_What needs to be done_
Copy every one of the entries below word for word, omitting the pictures from your answer.

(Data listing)
○ ○ ○ ○

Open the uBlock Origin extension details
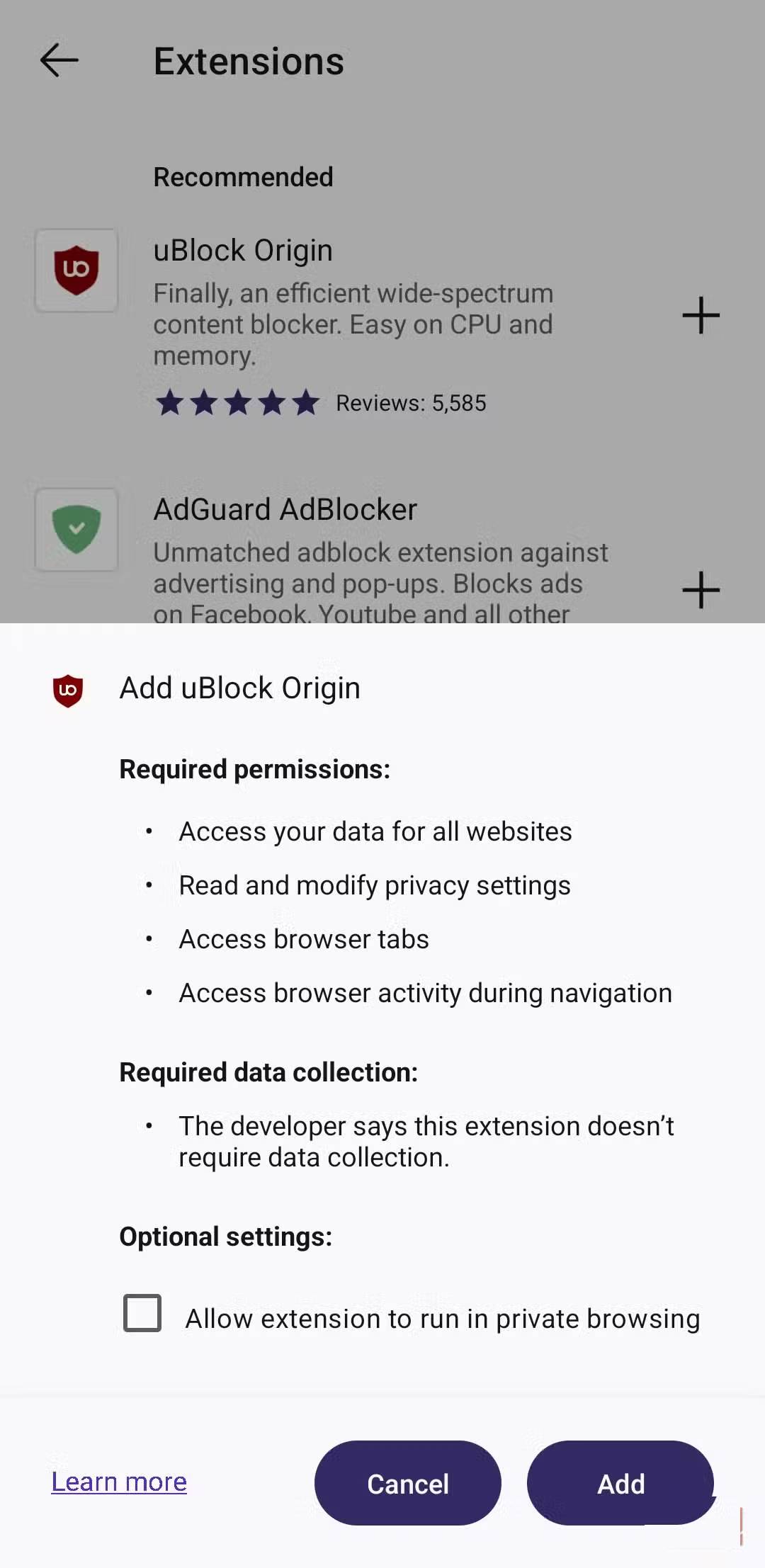Image resolution: width=765 pixels, height=1568 pixels. pos(243,250)
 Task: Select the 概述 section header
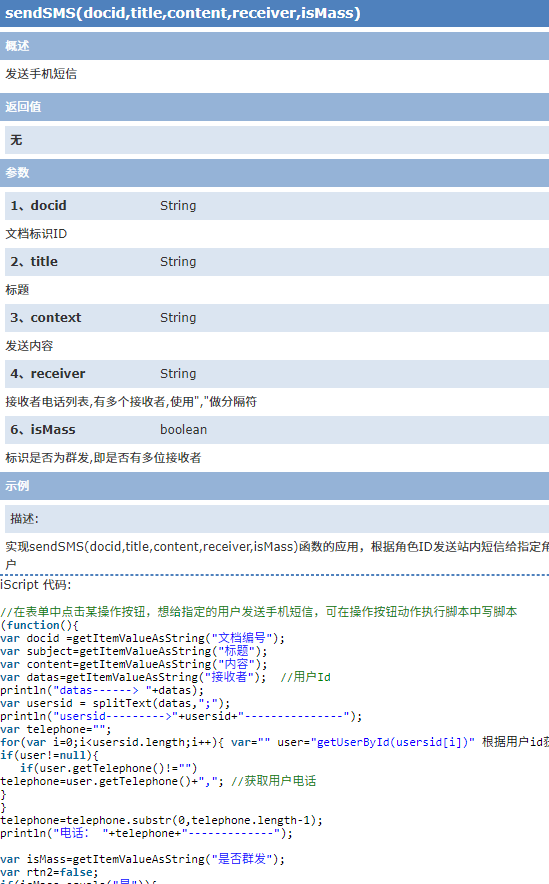(274, 46)
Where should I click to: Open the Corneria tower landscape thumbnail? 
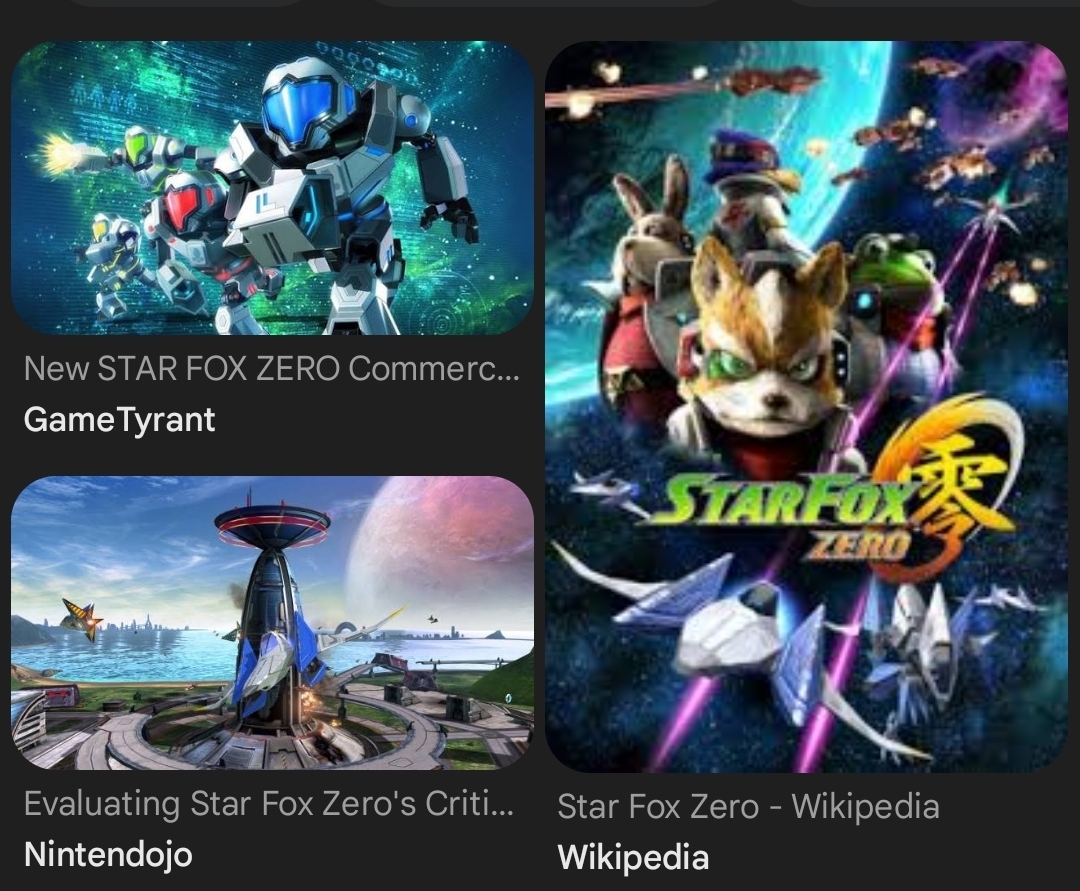[273, 622]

○ ○ ○ ○

_The reply_
Open the uBlock Origin extension details
Image resolution: width=765 pixels, height=1568 pixels. pos(243,250)
 Task: Select the 概述 section header
(274, 46)
Where should I click to: Open the Corneria tower landscape thumbnail? 
[273, 622]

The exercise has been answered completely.